The Bangkok Bank of Commerce is a well-documented example of expropriation by managers that worsened as the bank's financial troubles deepened.
As the losses mounted, Thai authorities say, more and more money was moved offshore, much of it through a now-defunct Russian bank… [It] came to look like straight siphoning (The Wall Street Journal, May 10, 1999, p. A6.)

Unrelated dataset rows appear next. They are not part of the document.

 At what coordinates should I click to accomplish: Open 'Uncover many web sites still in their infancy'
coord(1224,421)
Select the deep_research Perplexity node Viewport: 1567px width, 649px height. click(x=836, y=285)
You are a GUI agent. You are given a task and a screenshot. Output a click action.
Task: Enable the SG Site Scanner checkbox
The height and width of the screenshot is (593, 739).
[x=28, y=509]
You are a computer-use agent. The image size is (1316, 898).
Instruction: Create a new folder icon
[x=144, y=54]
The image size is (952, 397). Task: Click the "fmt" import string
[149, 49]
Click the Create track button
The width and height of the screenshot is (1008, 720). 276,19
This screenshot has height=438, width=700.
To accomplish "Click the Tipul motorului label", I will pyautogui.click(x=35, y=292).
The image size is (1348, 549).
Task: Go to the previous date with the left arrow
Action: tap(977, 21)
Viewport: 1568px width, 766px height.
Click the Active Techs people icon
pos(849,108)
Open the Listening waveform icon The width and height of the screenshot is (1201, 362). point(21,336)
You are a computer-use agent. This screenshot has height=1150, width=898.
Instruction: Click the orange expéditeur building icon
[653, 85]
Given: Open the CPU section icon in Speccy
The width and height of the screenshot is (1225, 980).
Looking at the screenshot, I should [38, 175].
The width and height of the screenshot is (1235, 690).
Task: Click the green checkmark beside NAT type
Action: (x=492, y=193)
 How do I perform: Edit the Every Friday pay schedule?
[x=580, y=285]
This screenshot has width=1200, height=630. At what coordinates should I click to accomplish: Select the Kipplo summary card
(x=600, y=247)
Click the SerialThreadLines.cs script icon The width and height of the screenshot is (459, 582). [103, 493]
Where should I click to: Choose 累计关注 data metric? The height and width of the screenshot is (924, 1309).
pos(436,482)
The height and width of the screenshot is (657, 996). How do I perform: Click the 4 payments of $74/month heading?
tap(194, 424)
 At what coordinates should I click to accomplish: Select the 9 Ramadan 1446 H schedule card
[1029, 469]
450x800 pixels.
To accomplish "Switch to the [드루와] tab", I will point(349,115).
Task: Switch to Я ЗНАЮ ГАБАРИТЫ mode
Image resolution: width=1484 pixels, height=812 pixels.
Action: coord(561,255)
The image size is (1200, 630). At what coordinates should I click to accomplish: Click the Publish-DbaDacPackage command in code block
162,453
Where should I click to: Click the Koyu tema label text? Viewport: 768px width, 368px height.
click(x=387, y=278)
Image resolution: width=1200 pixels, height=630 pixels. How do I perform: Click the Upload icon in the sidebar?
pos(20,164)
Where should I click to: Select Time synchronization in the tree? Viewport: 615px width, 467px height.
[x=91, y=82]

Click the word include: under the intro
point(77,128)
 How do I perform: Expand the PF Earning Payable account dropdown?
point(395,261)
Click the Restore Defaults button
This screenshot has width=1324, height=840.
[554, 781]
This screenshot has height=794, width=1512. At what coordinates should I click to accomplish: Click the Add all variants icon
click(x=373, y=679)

The experience of creditors in Hong Kong who lent to firms doing business in mainland China is similar – Hong Kong-based company liquidators are not able to recover assets of Chinese companies that default on loans (Wall Street Journal, August 25, 1999, p. A14.) More generally, very few debt defaults from the Asian crisis of 1997–98 have resulted in investors receiving any liquidation value. The Economist (January 30, 1999, p. 59) reports that “despite the creation last year of a bankruptcy law in Indonesia where there had been none before, it is still virtually impossible to force a defaulted debtor into liquidation (the few creditors that have tried are still tangled up in legal appeals).” During the crisis, Korean minority shareholders protested the transfer of resources out of large firms, including Samsung Electronics and SK Telecom. Most collapses of banks and firms in Russia after the devaluation of August 1998 were associated with complete expropriation; creditors and minority shareholders got nothing (Troika Dialog, 1999). Table 1 summarizes the details of leading allegations of expropriation in countries affected by the Asian crisis. Note that in many of these cases, controlling shareholders did not need to break any local laws in order to expropriate from investors.